Excerpt
**********

March 22, 2018
On Thursday, 22 March 2018 at 11:16:37 UTC, Atila Neves wrote:
> On Wednesday, 21 March 2018 at 12:52:19 UTC, Paulo Pinto wrote:
>> An article comparing the above languages as per the DoD language requirements [0].
>>
>> http://jedbarber.id.au/steelman.html
>>
>> [0] - https://en.wikipedia.org/wiki/Steelman_language_requirements
>
>> Rust has by far the most support for the functional programming paradigm.
>
> I wonder how they concluded that.
>
> Atila

While I dont know Rust, it didnt come to me to question this claim knowing that Rust is generally advertised as being influenced by OCaml, and knowing that there is a long history between Rust and OCaml
March 22, 2018
On Thursday, 22 March 2018 at 11:58:02 UTC, Shachar Shemesh wrote:
>> Interesting that the author's criticism of Rust lines up very closely with Andrei's.
>
> Spoken on the forum for a language that has still not managed to make sure that a destructor actually gets called every time an object is destroyed.....
>
> Shachar

Just an observation. I wasn't criticizing Rust.
March 22, 2018
On Thursday, 22 March 2018 at 14:49:17 UTC, Ali wrote:
> On Thursday, 22 March 2018 at 11:16:37 UTC, Atila Neves wrote:
>> On Wednesday, 21 March 2018 at 12:52:19 UTC, Paulo Pinto wrote:
>>> An article comparing the above languages as per the DoD language requirements [0].
>>>
>>> http://jedbarber.id.au/steelman.html
>>>
>>> [0] - https://en.wikipedia.org/wiki/Steelman_language_requirements
>>
>>> Rust has by far the most support for the functional programming paradigm.
>>
>> I wonder how they concluded that.
>>
>> Atila
>
> While I dont know Rust, it didnt come to me to question this claim knowing that Rust is generally advertised as being influenced by OCaml, and knowing that there is a long history between Rust and OCaml

The first Rust compiler was in fact written in OCaml if I remember correct. You can even find it in the history of the github repository.
March 22, 2018
On Thursday, 22 March 2018 at 11:16:37 UTC, Atila Neves wrote:
> I wonder how they concluded that.
>
> Atila

I too.
March 22, 2018
On 22.03.2018 12:16, Atila Neves wrote:
> On Wednesday, 21 March 2018 at 12:52:19 UTC, Paulo Pinto wrote:
>> An article comparing the above languages as per the DoD language requirements [0].
>>
>> http://jedbarber.id.au/steelman.html
>>
>> [0] - https://en.wikipedia.org/wiki/Steelman_language_requirements
> 
>> Rust has by far the most support for the functional programming paradigm.
> 
> I wonder how they concluded that.
> 
> Atila
> 

It is expression-based and can pattern-match on built-in tuples and algebraic data types, it has traits, variables are immutable by default and mutable aliasing is discouraged by the type system. (However, it lacks proper tail calls, just like D.)
August 21, 2018
On Wednesday, 21 March 2018 at 16:08:07 UTC, Martin Tschierschke wrote:
> On Wednesday, 21 March 2018 at 12:52:19 UTC, Paulo Pinto wrote:
>> An article comparing the above languages as per the DoD language requirements [0].

**********

Listed records
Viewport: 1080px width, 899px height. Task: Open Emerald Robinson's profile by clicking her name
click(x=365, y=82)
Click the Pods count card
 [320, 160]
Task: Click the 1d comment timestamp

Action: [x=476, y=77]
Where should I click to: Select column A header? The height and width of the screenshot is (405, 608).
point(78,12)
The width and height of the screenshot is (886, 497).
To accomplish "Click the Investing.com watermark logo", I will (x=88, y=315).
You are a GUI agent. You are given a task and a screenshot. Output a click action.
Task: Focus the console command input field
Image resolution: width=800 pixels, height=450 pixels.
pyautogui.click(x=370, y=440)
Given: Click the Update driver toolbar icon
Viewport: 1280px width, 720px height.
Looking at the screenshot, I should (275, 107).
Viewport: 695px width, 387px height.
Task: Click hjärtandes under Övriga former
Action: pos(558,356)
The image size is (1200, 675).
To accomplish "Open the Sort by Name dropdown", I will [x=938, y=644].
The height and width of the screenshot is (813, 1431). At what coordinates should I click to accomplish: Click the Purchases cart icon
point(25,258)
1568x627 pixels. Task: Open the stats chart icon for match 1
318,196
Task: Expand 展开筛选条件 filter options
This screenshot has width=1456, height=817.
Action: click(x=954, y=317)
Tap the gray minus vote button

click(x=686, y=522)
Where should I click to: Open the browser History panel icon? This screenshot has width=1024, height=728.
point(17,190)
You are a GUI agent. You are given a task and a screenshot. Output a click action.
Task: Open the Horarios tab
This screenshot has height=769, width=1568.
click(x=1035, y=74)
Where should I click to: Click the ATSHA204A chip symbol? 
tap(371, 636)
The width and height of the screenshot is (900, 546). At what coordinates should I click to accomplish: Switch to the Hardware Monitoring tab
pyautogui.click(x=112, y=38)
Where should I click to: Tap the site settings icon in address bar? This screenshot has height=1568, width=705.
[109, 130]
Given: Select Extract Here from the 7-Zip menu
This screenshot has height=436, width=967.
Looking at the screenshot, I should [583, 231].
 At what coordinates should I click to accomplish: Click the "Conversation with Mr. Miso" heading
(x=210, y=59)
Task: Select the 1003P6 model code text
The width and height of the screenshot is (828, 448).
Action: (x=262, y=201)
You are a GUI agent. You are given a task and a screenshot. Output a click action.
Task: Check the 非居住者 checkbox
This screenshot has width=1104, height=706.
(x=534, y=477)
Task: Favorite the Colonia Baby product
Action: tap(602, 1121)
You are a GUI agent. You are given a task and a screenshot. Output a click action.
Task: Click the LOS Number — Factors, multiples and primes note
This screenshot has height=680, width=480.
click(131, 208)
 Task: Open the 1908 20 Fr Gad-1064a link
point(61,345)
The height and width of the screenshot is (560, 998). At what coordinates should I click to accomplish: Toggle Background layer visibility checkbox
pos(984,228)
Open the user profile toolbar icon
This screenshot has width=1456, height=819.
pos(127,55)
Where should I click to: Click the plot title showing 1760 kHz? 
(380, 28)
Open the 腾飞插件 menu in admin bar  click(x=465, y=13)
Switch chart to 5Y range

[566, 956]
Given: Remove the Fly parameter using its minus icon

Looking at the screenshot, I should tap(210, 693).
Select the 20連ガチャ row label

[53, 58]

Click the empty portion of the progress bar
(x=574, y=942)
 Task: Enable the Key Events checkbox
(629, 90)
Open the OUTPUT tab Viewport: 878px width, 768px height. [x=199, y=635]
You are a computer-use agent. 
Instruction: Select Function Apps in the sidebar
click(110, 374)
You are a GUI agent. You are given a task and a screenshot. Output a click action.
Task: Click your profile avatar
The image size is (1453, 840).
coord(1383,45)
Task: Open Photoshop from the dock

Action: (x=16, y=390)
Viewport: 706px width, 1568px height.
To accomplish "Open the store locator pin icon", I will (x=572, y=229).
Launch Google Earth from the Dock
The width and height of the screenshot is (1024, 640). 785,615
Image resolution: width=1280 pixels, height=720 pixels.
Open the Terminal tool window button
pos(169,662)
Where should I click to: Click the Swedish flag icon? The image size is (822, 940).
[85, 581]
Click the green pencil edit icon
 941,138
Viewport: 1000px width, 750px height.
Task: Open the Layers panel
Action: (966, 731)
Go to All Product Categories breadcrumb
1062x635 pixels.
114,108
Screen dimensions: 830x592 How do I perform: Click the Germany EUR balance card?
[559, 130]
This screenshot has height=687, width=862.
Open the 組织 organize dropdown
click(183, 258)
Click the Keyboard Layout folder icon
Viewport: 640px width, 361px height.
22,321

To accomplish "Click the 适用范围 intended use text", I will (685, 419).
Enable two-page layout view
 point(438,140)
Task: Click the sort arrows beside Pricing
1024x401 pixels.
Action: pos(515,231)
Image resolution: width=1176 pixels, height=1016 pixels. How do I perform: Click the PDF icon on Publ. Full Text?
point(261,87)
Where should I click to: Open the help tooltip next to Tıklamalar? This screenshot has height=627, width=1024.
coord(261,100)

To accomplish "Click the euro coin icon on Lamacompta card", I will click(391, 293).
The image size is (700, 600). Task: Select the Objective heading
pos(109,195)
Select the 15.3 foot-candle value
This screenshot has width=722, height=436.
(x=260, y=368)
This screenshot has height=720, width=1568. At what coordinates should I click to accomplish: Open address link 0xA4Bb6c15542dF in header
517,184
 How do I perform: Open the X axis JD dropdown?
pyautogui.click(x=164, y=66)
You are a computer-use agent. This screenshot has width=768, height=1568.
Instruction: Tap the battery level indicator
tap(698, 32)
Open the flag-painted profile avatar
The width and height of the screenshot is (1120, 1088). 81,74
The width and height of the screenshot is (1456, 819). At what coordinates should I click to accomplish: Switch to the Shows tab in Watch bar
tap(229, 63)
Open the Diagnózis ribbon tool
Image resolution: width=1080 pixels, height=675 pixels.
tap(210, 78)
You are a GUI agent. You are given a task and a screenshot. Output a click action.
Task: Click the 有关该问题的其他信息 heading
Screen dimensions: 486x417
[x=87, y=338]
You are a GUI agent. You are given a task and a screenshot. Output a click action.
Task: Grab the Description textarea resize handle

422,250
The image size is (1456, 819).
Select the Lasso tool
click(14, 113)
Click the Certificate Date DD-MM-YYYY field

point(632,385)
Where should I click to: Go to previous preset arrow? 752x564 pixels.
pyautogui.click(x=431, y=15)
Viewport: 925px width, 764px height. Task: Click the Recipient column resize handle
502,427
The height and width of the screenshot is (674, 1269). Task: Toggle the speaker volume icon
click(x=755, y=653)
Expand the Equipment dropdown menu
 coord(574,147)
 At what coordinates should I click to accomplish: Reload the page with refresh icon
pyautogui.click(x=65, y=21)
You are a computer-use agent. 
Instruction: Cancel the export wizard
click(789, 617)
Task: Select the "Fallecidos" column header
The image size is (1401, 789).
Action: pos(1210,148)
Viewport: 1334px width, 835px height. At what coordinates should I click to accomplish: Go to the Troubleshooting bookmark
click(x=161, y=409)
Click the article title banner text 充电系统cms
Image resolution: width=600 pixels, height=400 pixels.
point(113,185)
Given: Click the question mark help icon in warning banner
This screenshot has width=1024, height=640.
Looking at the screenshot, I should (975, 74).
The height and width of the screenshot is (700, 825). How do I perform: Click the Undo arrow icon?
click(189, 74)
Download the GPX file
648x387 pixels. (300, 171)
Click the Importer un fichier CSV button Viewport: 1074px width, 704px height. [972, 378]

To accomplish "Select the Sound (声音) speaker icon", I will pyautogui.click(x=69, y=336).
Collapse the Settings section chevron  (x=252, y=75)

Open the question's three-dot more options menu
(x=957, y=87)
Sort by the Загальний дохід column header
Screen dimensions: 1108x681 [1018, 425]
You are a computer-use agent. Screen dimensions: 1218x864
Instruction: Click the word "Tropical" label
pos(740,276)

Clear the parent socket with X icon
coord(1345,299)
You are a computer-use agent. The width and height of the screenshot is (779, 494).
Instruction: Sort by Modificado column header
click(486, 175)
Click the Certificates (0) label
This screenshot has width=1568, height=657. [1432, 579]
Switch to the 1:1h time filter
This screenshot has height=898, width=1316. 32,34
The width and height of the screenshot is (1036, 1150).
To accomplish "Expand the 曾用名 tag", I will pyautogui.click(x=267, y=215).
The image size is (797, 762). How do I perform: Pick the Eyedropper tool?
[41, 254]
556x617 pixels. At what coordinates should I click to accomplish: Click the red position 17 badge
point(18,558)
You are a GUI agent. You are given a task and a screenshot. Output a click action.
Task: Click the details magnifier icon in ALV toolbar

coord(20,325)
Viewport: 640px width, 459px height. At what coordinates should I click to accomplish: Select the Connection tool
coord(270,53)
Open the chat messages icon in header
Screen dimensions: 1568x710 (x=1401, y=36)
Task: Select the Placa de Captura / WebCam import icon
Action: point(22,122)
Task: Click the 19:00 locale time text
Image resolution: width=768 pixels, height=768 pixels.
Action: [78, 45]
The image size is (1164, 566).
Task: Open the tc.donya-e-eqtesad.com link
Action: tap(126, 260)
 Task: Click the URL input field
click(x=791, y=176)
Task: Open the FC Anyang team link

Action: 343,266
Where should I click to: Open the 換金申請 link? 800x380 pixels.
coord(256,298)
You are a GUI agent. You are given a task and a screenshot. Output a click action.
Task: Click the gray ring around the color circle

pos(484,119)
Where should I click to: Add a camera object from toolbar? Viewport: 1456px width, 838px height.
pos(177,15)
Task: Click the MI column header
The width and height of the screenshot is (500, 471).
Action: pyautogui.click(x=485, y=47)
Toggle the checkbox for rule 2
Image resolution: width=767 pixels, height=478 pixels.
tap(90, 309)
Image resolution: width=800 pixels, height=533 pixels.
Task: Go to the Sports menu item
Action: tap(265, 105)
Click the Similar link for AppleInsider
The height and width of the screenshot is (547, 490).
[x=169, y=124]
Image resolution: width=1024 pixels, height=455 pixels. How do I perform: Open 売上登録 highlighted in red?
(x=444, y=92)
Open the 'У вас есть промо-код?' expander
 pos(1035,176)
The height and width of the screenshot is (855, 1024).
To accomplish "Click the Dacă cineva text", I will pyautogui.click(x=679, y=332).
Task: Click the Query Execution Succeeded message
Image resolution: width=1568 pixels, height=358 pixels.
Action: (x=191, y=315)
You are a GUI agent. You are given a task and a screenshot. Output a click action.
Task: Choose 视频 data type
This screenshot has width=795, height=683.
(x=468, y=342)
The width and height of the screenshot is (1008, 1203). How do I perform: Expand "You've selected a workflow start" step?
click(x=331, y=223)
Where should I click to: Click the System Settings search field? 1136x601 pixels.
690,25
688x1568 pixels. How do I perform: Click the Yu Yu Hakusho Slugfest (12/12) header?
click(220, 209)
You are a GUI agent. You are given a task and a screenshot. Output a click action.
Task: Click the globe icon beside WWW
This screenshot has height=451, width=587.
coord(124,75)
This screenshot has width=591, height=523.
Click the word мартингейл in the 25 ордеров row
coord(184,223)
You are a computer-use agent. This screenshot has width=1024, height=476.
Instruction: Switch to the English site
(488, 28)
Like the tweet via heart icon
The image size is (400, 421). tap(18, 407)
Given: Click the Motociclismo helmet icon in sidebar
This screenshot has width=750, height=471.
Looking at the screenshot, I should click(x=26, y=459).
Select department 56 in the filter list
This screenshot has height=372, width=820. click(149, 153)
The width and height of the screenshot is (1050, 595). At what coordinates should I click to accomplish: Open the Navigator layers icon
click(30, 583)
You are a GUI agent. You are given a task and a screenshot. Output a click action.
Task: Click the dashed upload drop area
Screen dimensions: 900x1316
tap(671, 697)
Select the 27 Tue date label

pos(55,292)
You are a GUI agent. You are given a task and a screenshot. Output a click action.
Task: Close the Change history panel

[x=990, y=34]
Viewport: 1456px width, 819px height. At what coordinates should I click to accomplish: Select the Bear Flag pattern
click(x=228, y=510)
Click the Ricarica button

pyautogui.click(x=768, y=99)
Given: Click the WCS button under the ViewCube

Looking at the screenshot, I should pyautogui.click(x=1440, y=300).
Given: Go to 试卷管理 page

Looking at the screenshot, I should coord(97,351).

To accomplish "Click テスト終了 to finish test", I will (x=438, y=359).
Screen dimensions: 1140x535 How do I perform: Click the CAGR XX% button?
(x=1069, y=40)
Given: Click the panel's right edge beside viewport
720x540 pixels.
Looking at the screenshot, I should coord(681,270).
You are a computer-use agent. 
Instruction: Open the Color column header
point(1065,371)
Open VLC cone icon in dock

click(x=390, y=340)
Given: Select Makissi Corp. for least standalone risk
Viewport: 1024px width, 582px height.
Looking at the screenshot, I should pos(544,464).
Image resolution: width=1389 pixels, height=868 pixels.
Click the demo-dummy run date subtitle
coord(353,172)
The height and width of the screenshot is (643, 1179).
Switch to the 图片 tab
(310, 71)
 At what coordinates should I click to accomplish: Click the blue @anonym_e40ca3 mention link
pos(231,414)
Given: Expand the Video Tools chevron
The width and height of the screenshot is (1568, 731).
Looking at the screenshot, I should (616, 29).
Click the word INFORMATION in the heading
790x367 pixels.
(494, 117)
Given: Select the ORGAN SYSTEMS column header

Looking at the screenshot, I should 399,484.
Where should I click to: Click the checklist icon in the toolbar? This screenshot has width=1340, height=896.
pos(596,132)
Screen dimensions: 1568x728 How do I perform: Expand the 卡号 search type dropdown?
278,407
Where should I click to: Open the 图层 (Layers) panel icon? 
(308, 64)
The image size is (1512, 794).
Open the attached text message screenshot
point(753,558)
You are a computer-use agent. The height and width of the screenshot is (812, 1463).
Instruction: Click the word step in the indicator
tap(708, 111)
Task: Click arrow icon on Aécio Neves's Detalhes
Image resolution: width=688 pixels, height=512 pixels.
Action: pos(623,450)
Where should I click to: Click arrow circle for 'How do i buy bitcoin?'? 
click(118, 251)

**********

Required task 1
Name each distinct person who, in a "wrote" line, the forum thread says wrote something.
Required task 2
In the listing, start with its first line and go on through the line that contains "Action: pos(558,356)". Write these lines out again with "console" replaced by "terminal" and nothing else changed.

Answer 1
Atila Neves, Paulo Pinto, Shachar Shemesh, Ali, Martin Tschierschke

Answer 2
Viewport: 1080px width, 899px height. Task: Open Emerald Robinson's profile by clicking her name
click(x=365, y=82)
Click the Pods count card
 [320, 160]
Task: Click the 1d comment timestamp

Action: [x=476, y=77]
Where should I click to: Select column A header? The height and width of the screenshot is (405, 608).
point(78,12)
The width and height of the screenshot is (886, 497).
To accomplish "Click the Investing.com watermark logo", I will (x=88, y=315).
You are a GUI agent. You are given a task and a screenshot. Output a click action.
Task: Focus the terminal command input field
Image resolution: width=800 pixels, height=450 pixels.
pyautogui.click(x=370, y=440)
Given: Click the Update driver toolbar icon
Viewport: 1280px width, 720px height.
Looking at the screenshot, I should (275, 107).
Viewport: 695px width, 387px height.
Task: Click hjärtandes under Övriga former
Action: pos(558,356)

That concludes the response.